The Team's Recommendation

The analysis yields a clear recommendation: sequence truncation (64 to 16 trade lines) with the full 6-layer transformer. This option:

  • Achieves the highest AUC among SLA-compliant options (0.830)
  • Has the lowest engineering cost ($100K vs. $350K for distillation)
  • Meets the SLA with substantial headroom (28ms p99 vs. 50ms budget)
  • Does not require maintaining a separate distillation pipeline
  • Can be further compressed later (INT8 quantization if future features push latency up)

The 0.003 AUC loss from 0.833 (full sequence) to 0.830 (truncated sequence) is a direct consequence of computational constraints. The team's investigation reveals that most predictive signal in the trade line history comes from the most recent 16 entries — the older entries are less relevant because credit behavior is non-stationary. The 64-trade-line model captures subtle long-term patterns (e.g., a bankruptcy from 8 years ago affecting recovery trajectory), but the marginal predictive value of entries 17-64 is small.

Common Misconception: "Model compression always involves a significant accuracy loss." In this case, the accuracy loss from sequence truncation (0.003 AUC) is much smaller than the gap between the transformer and the original LightGBM model (0.012 AUC). The compressed transformer still outperforms the production model by a full AUC point. The key insight: model capacity and input representation are separate concerns. The model may be larger than necessary for the truncated input, but the input truncation is the primary source of speedup, not model size reduction.

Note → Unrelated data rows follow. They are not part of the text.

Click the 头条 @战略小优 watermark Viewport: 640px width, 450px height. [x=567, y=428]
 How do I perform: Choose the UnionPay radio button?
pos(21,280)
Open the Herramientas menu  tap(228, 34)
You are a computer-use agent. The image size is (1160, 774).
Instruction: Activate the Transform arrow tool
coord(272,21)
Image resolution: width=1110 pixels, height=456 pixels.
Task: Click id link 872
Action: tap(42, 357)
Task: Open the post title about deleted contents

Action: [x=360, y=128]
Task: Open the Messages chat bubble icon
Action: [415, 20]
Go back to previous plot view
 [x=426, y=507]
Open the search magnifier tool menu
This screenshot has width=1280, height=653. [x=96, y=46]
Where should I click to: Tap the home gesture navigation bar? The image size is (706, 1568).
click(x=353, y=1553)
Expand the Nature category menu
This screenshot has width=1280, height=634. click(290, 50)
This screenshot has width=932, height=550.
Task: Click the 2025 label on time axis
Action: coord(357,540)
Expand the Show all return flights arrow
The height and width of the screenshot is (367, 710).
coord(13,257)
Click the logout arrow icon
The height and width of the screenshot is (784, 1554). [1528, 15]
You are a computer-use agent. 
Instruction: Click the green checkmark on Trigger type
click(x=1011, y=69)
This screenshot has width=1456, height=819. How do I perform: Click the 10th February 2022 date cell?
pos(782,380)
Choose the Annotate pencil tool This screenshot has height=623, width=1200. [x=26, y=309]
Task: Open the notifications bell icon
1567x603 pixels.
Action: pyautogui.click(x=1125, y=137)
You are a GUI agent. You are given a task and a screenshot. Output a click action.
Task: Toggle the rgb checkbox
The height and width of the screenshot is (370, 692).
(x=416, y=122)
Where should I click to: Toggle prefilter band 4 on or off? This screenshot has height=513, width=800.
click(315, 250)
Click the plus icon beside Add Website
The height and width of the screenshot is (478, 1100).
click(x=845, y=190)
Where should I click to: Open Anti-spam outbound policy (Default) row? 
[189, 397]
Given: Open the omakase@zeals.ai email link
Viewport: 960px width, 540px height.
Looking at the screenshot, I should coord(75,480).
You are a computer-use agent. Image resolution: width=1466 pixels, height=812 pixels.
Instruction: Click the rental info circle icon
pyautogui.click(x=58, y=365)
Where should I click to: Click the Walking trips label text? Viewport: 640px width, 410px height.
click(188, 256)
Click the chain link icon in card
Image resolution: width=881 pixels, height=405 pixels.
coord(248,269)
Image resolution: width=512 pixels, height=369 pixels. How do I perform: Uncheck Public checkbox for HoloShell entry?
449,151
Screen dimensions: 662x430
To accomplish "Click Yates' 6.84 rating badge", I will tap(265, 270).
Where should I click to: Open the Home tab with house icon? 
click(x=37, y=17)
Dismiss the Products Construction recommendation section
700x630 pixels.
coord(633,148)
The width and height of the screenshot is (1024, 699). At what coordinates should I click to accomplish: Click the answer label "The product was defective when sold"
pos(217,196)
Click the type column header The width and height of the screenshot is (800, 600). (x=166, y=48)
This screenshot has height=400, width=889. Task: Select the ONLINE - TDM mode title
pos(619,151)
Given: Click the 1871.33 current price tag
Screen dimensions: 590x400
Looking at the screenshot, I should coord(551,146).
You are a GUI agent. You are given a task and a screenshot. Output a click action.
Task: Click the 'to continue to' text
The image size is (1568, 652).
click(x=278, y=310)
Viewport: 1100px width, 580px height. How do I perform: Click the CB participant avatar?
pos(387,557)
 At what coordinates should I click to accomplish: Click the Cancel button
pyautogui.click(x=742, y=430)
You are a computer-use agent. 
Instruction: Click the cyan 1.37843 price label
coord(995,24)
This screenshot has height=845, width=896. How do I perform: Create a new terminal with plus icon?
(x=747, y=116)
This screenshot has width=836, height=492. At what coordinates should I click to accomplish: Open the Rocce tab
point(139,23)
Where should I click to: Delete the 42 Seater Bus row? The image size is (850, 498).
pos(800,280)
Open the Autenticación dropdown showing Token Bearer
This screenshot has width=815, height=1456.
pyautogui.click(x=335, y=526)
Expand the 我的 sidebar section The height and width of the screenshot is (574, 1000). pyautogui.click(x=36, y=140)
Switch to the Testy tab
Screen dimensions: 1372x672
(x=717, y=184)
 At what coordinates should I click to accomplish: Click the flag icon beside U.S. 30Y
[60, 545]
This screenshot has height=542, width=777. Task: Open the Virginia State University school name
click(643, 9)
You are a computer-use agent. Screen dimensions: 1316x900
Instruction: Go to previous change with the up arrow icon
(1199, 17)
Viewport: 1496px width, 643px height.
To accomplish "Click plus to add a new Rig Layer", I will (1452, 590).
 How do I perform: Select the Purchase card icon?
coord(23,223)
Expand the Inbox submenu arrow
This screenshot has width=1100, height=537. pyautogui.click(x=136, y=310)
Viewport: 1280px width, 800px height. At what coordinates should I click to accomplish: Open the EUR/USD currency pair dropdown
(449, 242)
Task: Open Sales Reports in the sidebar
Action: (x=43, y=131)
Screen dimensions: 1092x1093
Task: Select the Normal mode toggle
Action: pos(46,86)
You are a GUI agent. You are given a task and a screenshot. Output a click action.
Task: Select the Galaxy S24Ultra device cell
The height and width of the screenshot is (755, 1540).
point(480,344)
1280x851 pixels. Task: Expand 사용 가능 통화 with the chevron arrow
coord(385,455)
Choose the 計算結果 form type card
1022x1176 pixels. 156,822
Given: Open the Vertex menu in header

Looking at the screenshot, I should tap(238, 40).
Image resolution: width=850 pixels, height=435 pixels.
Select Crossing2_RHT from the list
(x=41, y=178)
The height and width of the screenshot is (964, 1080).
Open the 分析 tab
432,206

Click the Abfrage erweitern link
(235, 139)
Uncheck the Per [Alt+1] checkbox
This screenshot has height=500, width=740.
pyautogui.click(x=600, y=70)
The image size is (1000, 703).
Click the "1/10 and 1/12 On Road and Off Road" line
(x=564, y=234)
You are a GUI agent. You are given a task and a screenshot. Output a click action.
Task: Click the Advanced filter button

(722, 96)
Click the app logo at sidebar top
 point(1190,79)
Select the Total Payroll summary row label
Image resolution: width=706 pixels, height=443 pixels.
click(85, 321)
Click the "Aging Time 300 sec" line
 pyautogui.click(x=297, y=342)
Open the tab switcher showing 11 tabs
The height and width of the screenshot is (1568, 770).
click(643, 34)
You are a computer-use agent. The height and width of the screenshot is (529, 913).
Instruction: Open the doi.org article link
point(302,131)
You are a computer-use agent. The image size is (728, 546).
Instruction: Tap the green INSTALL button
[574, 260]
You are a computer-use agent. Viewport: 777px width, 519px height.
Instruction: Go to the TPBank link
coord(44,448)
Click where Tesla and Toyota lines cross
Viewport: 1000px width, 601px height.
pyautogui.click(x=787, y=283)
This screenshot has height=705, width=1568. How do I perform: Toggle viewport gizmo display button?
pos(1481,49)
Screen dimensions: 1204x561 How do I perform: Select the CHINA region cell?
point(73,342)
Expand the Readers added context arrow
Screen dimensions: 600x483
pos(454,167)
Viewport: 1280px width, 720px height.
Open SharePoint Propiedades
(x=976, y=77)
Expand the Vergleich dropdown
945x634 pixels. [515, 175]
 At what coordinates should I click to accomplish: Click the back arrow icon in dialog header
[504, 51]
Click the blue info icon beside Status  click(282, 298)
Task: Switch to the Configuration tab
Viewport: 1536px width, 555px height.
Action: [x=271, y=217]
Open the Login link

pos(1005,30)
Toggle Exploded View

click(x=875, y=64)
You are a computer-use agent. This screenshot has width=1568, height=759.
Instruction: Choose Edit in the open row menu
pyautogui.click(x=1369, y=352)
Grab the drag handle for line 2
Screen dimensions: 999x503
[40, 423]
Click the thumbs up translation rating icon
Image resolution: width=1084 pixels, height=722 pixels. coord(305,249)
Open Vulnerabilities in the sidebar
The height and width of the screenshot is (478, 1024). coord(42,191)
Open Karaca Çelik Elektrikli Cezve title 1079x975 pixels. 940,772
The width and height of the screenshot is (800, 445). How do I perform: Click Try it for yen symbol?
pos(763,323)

Implementation Considerations

# Monitoring plan for the latency-optimized model
monitoring_metrics = {
    "Model performance": [
        "AUC on daily holdout sample (alert if < 0.825)",
        "Score distribution drift (KS test, alert if p < 0.01)",
        "Feature contribution stability (SHAP value drift)",
    ],
    "Inference latency": [
        "p50, p95, p99 latency per hour (alert if p99 > 40ms)",
        "Latency by request source (POS vs. mobile vs. partner API)",
        "Latency vs. input trade line count (detect edge cases)",
    ],
    "Compression quality": [
        "Weekly comparison: truncated vs. full-sequence scores on sample",
        "Disagree rate: cases where truncation changes the approve/decline decision",
        "Monthly re-evaluation of optimal truncation length",
    ],
    "Business metrics": [
        "Charge-off rate by approval month cohort",
        "Revenue per approved application",
        "False negative rate (good applicants declined)",
    ],
}

print("Monitoring Plan for Latency-Optimized Credit Scoring Model")
print(f"{'':=<65}")
for category, metrics in monitoring_metrics.items():
    print(f"\n{category}:")
    for metric in metrics:
        print(f"  - {metric}")
Monitoring Plan for Latency-Optimized Credit Scoring Model
=================================================================

Model performance:
  - AUC on daily holdout sample (alert if < 0.825)
  - Score distribution drift (KS test, alert if p < 0.01)
  - Feature contribution stability (SHAP value drift)

Inference latency:
  - p50, p95, p99 latency per hour (alert if p99 > 40ms)
  - Latency by request source (POS vs. mobile vs. partner API)
  - Latency vs. input trade line count (detect edge cases)

Compression quality:
  - Weekly comparison: truncated vs. full-sequence scores on sample
  - Disagree rate: cases where truncation changes the approve/decline decision
  - Monthly re-evaluation of optimal truncation length

Business metrics:
  - Charge-off rate by approval month cohort
  - Revenue per approved application
  - False negative rate (good applicants declined)

Lessons for Practice

  1. The latency budget is not negotiable. Unlike model accuracy (where a small regression might be acceptable), SLA violations trigger immediate consequences: degraded user experience, partner API timeouts, and contractual penalties. The 50ms constraint is a hard boundary, not a guideline.

  2. Model compression is a toolbox, not a single technique. Quantization, distillation, pruning, and input reduction address different bottlenecks. In this case, the primary bottleneck was the $O(n^2 d)$ attention computation, which is best addressed by reducing $n$ (sequence truncation) rather than reducing the model size.

  3. Cost-benefit analysis must include engineering effort. The distillation approaches achieve comparable AUC but require significantly more engineering investment (distillation pipeline, student architecture search, additional training infrastructure). Sequence truncation achieves similar AUC improvement with a single hyperparameter change.

  4. The right comparison is against the current production model, not against the uncompressed research model. The team's initial framing — "we lose 0.003 AUC by truncating" — was pessimistic. The correct framing: "we gain 0.009 AUC over the production model while meeting the SLA." Both framings describe the same number, but they lead to different decisions.

Simplest Model That Works: The final recommendation illustrates this theme: the team considered distillation pipelines, quantization-aware training, and hybrid architectures. The solution that shipped was changing a single configuration parameter (maximum trade line count: 64 to 16). The engineering complexity was negligible. The AUC improvement over the production model was substantial. Sometimes the simplest intervention is also the most effective.